Google Merchant Center isn’t just for shopping ads. It’s also a key source of product information that Google draws from for displaying organic search results. And guess what? It’s also where Google’s AI systems pull information for product discovery. If you have just been thinking about Google Merchant Center (GMC) as a tool for advertising, you’re falling behind on opportunities to get your products out there in front of more people. Let’s go over a few tips to help surface your products in more places.
Put All Products in Your Feed
Many merchants restrict the products they advertise to only those that are higher margin or high ticket items. Often, this is accomplished with a product filter to exclude certain items from the shopping feed. The problem with this method is that this makes products less visible for organic and AI discovery.
The solution? It’s simple. Put all your products in the feed. If you want to only advertise some of them, use the ‘excluded_destinations’ feed attribute to specify that some products shouldn’t be put in ads.

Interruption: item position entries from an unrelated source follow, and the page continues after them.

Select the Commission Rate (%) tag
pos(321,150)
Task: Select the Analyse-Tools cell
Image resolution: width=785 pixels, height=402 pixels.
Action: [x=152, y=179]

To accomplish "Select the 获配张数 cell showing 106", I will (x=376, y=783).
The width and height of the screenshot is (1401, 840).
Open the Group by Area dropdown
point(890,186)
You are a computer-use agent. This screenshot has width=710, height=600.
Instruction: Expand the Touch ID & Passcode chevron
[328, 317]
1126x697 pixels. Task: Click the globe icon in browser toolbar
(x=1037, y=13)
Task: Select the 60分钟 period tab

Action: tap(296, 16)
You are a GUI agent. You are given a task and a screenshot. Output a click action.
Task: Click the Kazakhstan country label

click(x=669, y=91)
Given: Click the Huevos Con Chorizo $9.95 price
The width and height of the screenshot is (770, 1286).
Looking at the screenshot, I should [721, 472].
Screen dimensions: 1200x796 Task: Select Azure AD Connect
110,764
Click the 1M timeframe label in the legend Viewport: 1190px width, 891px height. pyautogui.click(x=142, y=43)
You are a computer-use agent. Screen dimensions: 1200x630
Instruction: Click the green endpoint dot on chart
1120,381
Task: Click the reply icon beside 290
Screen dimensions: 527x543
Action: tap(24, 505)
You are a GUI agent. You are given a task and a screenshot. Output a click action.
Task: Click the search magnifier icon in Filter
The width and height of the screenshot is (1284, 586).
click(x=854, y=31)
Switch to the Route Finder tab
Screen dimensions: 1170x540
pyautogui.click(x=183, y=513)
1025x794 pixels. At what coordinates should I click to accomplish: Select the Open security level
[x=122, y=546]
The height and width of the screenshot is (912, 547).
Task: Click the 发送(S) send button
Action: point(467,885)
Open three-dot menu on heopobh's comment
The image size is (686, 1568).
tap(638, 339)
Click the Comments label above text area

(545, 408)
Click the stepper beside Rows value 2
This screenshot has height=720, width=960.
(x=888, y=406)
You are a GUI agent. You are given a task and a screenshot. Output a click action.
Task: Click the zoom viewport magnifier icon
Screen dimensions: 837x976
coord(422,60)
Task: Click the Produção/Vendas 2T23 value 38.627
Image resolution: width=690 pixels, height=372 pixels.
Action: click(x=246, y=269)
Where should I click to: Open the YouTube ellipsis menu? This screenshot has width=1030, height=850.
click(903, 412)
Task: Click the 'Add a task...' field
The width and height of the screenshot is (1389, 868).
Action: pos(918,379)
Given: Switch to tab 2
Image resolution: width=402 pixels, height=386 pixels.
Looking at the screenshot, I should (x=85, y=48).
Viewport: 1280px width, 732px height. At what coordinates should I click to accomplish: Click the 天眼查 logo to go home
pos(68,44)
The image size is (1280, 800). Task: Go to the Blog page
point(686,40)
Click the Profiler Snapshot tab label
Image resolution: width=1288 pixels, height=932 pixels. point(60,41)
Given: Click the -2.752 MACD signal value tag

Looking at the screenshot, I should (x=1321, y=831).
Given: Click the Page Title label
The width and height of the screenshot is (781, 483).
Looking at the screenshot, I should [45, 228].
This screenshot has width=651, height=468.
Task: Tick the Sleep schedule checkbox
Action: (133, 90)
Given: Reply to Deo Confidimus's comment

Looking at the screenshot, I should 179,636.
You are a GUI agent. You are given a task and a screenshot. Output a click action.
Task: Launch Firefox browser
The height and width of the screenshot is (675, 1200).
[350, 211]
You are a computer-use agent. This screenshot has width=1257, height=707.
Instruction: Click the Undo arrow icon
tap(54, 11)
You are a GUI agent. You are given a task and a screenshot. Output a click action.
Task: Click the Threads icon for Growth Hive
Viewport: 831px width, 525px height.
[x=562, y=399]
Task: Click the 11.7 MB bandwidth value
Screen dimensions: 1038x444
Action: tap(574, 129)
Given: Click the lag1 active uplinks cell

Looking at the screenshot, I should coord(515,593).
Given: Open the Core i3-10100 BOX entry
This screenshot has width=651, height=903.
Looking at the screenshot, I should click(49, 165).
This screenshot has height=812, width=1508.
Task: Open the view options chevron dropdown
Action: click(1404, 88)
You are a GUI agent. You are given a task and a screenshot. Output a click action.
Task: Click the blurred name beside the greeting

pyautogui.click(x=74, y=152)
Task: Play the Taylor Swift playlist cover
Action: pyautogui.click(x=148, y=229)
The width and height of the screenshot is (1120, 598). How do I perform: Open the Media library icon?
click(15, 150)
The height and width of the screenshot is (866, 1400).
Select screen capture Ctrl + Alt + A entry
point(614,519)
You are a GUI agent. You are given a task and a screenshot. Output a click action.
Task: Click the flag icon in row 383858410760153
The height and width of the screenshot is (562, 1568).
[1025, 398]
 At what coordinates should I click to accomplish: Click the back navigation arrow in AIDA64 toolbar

But they will still be able to show up in other contexts as free listings.
Enrich Your Feed Data
AI machine learning systems thrive on lots of data. We are moving out of an era of short keyword searches and into a future where chatbots recommend products based on a longer conversation that refines what products are shown based on more nuanced information. In order to effectively respond with the right products, these systems need as much data as possible.
Does your feed include the ‘product_highlights’ attribute? This is a list of up to 10 bullet points that are important information about your product. These are easy for AI systems to parse and understand, if you write them clearly.
What about the ‘product_detail’ attribute? This attribute allows you to put any key/value pairs into your feed. It’s an attribute that allows you to extend the normal feed specification to pass any structured information that you want. This is how you can include extremely nuanced product details that would otherwise have nowhere to go in the feed.
Most shopping feeds don’t even flesh out all of the normal attributes like ‘size’, ‘color’, and ‘material’. There are dozens of feed attributes, and most shopping feeds make use of about ten of them. If you take advantage of these opportunities to improve your feed, it will improve your products’ visibility.
Product Feeds Are Critical to SEO
Most traditional search engine optimization (SEO) firms seem to overlook the simple fact that for ecommerce merchants, product feeds running into GMC are a key SEO opportunity. And any improvements to your feed data will also improve your ad performance. This product information is the primary source Google draws on for organic and AI-surfaced search results. Google Merchant Center isn’t just for ads these days.